News

County checks web, answers ferry query

As requested by Supervisor Jim Dougherty, County Legislator Ed Romaine got an answer from the legislature’s Budget Review Office (BRO) last week to the supervisor’s inquiry about how North Ferry defines a resident when it comes to selling resident-only fares.

He made the request because, he said at a Town Board work session on November 29, two renters had complained to the town’s Ferry Advisory Committee that they had been denied resident passes because they were renters and could not produce a property tax bill. The supervisor declined to identify the complainants.

Gail Vizzini, director of the non-partisan BRO, responded to Mr. Romaine’s inquiry in a December 9 memo indicating a resident can be a renter and does not have to be a property owner. As a reference, she cited North Ferry’s own web page as well as past correspondence the BRO has had with company officials.

“Residents will qualify if they have a Shelter Island address on their driver’s license, pay Shelter Island town property taxes, or hold a lease on a Shelter Island dwelling for 10 months or greater,” she wrote, quoting from the company web site.

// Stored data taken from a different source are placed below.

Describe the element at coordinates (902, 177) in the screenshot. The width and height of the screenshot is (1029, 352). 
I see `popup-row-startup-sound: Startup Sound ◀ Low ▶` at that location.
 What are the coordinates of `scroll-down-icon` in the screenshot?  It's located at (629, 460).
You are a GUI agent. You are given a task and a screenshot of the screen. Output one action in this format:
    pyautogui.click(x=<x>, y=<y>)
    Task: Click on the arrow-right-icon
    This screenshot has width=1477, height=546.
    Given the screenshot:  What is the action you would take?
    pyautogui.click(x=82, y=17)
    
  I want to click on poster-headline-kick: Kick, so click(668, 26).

The president of North Ferry, Paul McDowell, wrote in a letter to the editor last week that North Ferry had not changed its policies to exclude renters from resident fares. He quoted from the tariff filing the company submitted to the county for its last rate increase, which includes the definition of a resident as a property owner, someone with an Island address on the driver’s license, or a renter with at least a 10-month lease.

Ferry manager Bridg Hunt commented Tuesday that officials did not know who the complainants were or why they had been told they did not qualify for resident rates. He said if someone on the staff had erred in telling them they had to be property owners “we’d be eager to make it up to them.”

Ferry rates are set by the legislature after a review by the BRO.